Divulgada desde 2003, a Lista Suja é reconhecida pela Organização das Nações Unidas – ONU como um instrumento modelo de combate à escravidão contemporânea em todo o mundo. A partir dela, empresas e bancos públicos podem negar crédito, empréstimos e contratos a fazendeiros e empresários que usam trabalho análogo ao escravo.
Em 2016, o MTb atualizou os parâmetros para inclusão na Lista Suja. Mesmo com a nova regra, a Pasta não voltou a publicar a lista, fato esse que motivou a ação civil pública movida pelo MPT.

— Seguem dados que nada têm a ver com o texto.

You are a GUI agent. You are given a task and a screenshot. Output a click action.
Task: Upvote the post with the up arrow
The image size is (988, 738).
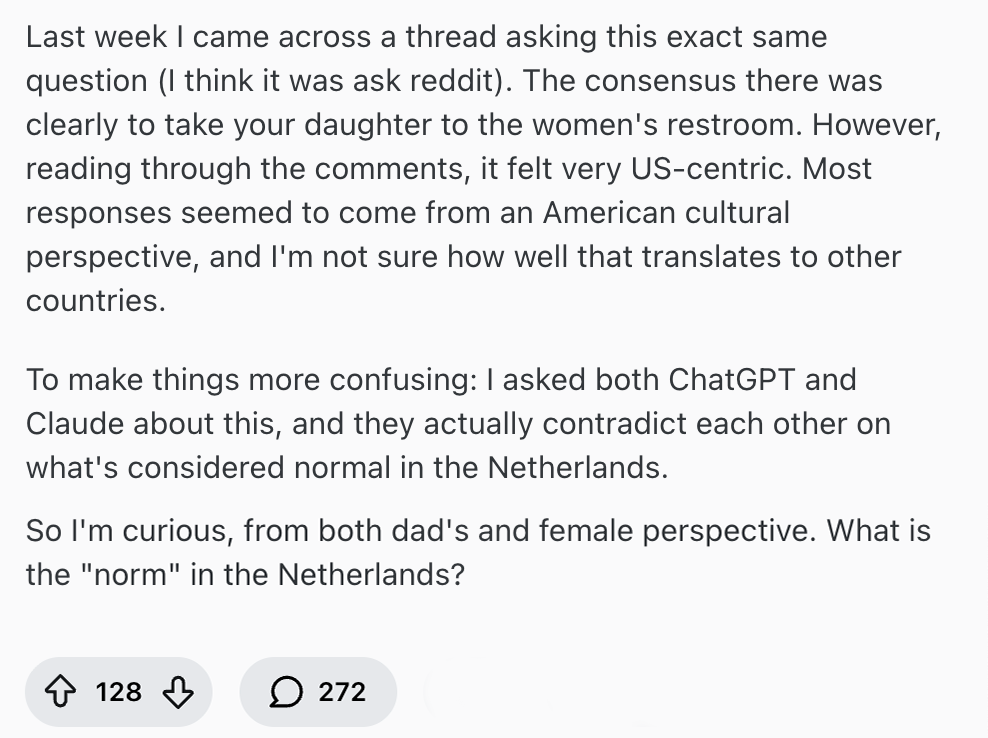tap(63, 691)
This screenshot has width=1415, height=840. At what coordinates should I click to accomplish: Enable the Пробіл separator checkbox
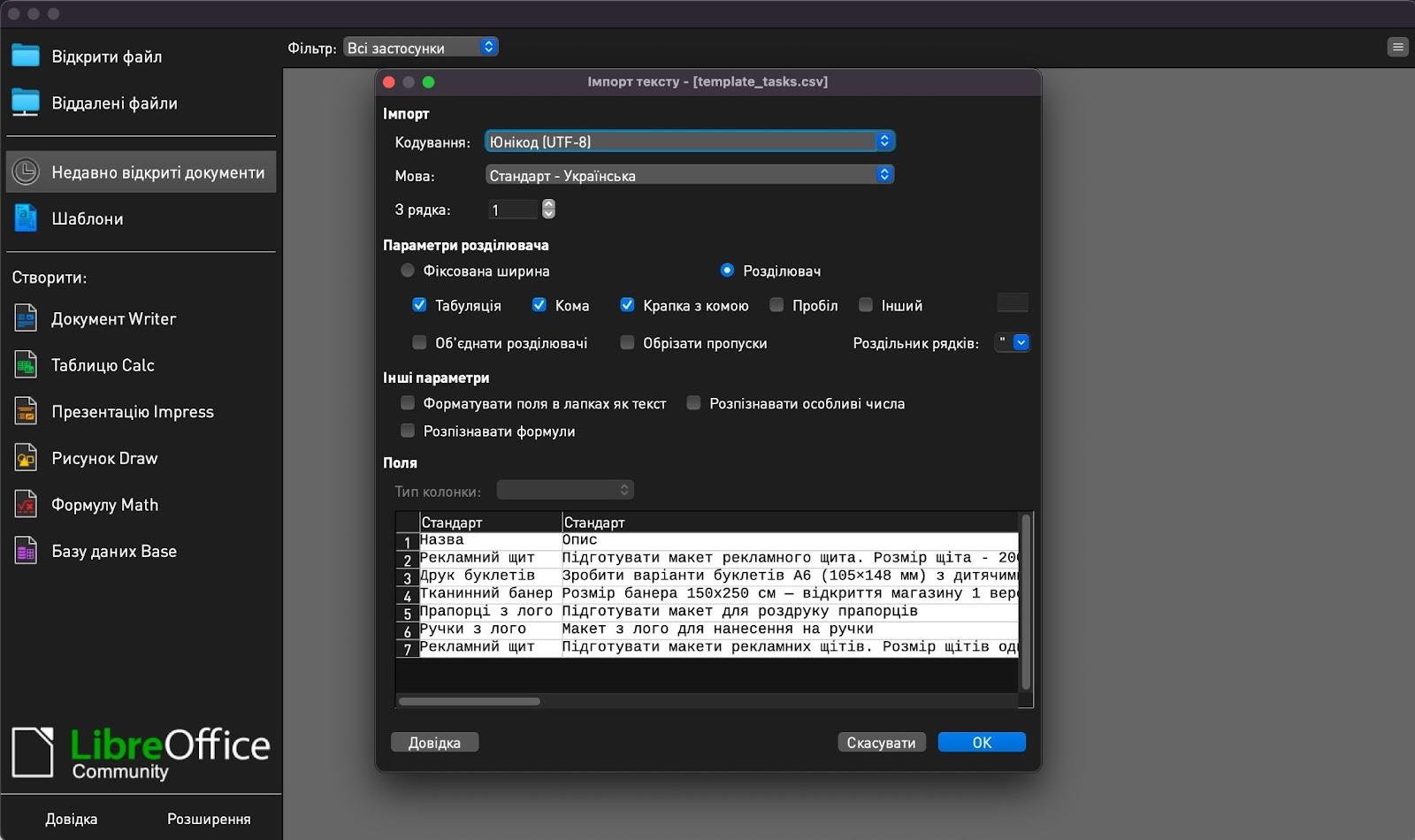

Segundo a Organização Internacional do Trabalho – OIT, o trabalho em condições análogas à escravidão atinge mais de 20 milhões de pessoas em todo o mundo. No Brasil, desde 1995, os Auditores-Fiscais do Trabalho resgataram 50,3 mil trabalhadores, de acordo com dados da Secretaria de Inspeção do Trabalho – SIT do MTb.
O Sinait espera que o Ministério do Trabalho cumpra a decisão. Para o Sinait a suspensão da publicação da Lista Suja favorece maus empresários, além de enfraquecer a fiscalização e prejudicar os trabalhadores.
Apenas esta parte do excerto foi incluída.